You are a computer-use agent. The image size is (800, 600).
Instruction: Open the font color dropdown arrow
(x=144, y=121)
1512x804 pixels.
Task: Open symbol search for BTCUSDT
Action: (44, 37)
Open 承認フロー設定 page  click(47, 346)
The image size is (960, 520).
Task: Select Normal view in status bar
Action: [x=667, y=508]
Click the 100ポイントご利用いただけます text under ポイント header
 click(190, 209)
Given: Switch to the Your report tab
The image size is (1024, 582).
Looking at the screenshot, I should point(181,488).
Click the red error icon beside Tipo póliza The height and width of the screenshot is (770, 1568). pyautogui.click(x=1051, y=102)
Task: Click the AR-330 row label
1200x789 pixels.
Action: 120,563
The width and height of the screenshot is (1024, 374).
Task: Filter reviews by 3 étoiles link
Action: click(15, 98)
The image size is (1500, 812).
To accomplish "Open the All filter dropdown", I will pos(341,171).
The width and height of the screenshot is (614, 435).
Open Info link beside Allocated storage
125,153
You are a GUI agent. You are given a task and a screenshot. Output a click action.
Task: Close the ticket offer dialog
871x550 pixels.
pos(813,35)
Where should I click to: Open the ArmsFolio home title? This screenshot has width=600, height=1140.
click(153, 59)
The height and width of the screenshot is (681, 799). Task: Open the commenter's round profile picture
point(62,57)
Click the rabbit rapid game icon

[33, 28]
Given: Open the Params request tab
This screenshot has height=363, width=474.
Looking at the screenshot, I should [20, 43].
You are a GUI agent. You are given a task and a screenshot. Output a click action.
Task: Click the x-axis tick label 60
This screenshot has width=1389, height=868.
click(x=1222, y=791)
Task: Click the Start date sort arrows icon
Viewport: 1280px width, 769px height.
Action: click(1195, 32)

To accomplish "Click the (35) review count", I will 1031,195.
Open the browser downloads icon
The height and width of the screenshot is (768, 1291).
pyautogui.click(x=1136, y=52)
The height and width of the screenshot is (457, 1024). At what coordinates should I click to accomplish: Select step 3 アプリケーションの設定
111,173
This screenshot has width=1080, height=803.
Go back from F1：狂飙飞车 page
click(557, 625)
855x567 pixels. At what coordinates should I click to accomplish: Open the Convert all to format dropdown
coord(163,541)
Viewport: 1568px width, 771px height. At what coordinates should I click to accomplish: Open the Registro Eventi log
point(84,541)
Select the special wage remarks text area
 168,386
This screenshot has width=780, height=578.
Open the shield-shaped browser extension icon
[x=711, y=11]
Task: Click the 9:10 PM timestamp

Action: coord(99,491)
******
# [EXERCISE PROMPT]
Copy out every line from the one containing "Given: Open the Params request tab" down to the one containing "Looking at the screenshot, I should [20, 43].", without changing anything in them.

# [TASK ANSWER]
Given: Open the Params request tab
This screenshot has height=363, width=474.
Looking at the screenshot, I should [20, 43].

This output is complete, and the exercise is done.